I have a problem I'm working on:
The minimum number of cards to be dealt from an arbitrarily shuffled deck of 52 card to guarantee that three cards are from some same suit is which amount?
I got a few solutions using the pigeonhole principle, but I don't have a clear idea about this how to solve this problem correctly.
On
Hint : What is the maximum number of cards that can be dealt such that it is possible that there are not three cards from the same suit ?
If you have this answer, the answer to your question is the same, plus $1$.
On
Your comment
pigeon hole principle states that "if n pigeons are assigned to m pigeon holes where n>>m than one pigeon hole must have ((n-1)/m)+1 pigeons. so m=4 and number of pigeon 3 so (n-1)/4 +1= 3 and you get n=9
gives the correct answer.
There are $4$ suits and $2 \lt 3$ so it is possible to have $4 \times 2=8$ cards without guaranteeing that three cards are from some same suit.
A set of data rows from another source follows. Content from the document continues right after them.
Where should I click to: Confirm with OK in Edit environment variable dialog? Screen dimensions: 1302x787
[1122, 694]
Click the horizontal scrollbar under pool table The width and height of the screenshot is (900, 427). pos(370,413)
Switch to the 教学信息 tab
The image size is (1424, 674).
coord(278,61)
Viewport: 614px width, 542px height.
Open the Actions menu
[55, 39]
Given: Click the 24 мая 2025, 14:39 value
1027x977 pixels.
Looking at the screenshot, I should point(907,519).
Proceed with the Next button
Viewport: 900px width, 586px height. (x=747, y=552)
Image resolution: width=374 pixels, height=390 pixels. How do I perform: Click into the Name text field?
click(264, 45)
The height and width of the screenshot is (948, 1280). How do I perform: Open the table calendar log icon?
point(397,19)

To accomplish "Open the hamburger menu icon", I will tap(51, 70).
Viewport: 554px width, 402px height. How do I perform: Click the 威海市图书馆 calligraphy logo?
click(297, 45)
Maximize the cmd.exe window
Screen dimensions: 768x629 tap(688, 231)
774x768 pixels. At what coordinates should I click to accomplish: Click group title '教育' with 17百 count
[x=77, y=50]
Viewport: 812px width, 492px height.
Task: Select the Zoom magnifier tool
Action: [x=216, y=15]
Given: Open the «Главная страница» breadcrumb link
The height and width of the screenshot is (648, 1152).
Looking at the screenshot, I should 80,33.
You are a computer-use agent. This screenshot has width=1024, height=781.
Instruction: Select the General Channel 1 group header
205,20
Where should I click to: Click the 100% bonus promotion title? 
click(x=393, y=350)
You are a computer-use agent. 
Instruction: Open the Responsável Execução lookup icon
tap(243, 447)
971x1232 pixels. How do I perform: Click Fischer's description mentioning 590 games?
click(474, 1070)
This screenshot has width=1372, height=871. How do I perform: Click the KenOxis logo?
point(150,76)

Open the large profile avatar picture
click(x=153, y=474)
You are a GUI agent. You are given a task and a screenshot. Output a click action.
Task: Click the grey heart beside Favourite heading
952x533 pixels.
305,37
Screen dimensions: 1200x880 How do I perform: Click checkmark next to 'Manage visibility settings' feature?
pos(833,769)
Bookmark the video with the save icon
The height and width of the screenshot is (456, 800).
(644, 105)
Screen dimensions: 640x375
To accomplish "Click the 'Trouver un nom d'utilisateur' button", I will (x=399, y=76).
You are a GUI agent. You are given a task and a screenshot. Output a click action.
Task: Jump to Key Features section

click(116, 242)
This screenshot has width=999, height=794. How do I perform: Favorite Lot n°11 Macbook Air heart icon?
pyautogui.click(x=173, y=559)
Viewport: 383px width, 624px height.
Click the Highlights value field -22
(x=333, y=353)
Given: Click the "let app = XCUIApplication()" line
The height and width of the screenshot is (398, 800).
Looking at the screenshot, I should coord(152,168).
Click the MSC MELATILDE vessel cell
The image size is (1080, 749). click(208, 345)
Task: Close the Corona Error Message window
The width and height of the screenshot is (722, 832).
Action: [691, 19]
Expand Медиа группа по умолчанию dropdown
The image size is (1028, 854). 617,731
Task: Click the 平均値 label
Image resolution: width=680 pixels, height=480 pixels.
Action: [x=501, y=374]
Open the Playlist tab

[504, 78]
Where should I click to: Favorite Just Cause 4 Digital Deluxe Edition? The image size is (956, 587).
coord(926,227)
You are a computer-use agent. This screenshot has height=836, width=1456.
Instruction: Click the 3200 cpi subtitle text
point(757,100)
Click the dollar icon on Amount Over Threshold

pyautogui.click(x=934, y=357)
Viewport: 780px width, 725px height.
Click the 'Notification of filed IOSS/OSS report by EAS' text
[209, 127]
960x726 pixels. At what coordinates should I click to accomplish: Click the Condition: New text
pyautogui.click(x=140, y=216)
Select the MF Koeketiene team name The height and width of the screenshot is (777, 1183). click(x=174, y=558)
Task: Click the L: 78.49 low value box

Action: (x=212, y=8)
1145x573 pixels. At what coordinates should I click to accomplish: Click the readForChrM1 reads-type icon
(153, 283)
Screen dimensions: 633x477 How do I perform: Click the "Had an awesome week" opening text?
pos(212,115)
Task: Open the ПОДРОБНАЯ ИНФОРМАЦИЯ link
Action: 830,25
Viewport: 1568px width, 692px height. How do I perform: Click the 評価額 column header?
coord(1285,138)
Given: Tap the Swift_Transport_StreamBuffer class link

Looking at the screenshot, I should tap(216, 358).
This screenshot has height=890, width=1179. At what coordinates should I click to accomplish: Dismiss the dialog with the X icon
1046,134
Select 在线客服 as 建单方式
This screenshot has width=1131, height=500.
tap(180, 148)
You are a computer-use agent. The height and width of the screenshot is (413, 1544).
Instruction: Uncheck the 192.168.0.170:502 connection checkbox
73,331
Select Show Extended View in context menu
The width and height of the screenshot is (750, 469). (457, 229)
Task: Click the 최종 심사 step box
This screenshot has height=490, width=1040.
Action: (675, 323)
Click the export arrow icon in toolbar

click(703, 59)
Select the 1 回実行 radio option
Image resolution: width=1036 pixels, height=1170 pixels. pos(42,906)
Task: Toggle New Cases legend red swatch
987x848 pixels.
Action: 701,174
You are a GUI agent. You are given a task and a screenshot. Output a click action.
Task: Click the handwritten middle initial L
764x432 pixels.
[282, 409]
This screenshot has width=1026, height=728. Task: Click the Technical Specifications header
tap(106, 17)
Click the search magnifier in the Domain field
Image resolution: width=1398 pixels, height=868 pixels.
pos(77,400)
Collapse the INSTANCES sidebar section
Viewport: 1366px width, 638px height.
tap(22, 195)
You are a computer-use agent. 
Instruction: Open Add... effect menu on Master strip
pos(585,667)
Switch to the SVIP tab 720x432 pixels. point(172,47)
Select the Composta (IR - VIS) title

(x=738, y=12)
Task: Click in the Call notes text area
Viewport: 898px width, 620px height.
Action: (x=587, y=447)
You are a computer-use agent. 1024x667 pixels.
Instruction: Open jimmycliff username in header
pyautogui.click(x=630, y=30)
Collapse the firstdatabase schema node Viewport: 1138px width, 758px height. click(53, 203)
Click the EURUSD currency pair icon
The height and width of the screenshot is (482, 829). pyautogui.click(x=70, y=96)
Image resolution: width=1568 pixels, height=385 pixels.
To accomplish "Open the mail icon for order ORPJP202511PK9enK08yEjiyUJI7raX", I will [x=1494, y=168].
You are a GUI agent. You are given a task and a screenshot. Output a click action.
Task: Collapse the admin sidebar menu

So $8$ cards are not enough.
However $8$ cards means all the pigeonholes are full and a $9$th card does guarantee that three cards are from some same suit.
On
Let's think about this systematically, using a smaller example: suppose we want the minimum number of cards drawn such that there must be a repeat in one suit, and suppose we're talking about a regular deck with no jokers.
If you drew two cards, you could get repeat clubs- but it doesn't have to happen: you could draw a club and a heart, for example. Same with three cards.
Now, if you drew four cards, there doesn't have to be a repeat: you could have drawn a club, heart, spade, and diamond. What happens when we draw one more card, bringing your total count to 5? That set of a club, heart, spade, and diamond will be joined by one more of a club, heart, space, or diamond. We don't know which one, but by drawing 5, we guarantee that at least one of the suits will have a repeat.
So, the answer to that example is 5. Can you try the same for 3 cards being of the same suit, instead of 2? Try using the same logic I gave you.
Although my math professor would hate me answering the question like this but, anyways...
Assume a standard $52$ card deck with no jokers. Then, we have four suits. And $13$ of each suit. Pick a card and let's arbitrarily assume it's a club. So, now our "hand" contains $\lbrace club_1 \rbrace$.
Now, I may not choose from that suit again. Then, pick another card from a different suit. So, arbitrarily assume that I select a heart. And now our hand contains $\lbrace club_1, heart_1 \rbrace$.
Continue this process until we have one kind of each suit. Our hand contains $\lbrace club_1, heart_1, spade_1, diamond_1 \rbrace$. I can then pick four more cards, in the same fashion and have I still have less than three cards of the same suit. That is, my hand has $\lbrace club_1, heart_1, spade_1, diamond_1, club_2, heart_2, spade_2, diamond_2 \rbrace$.
The next card I select must be from one of the four suits, and then I have made a hand which contains three suits of one kind.
On this note, the other answers are much more proper in their logic, and make excellent use of mathematical principles. But I hope this answer gives you a little more intuition on the reasoning behind the pigeon hole principle.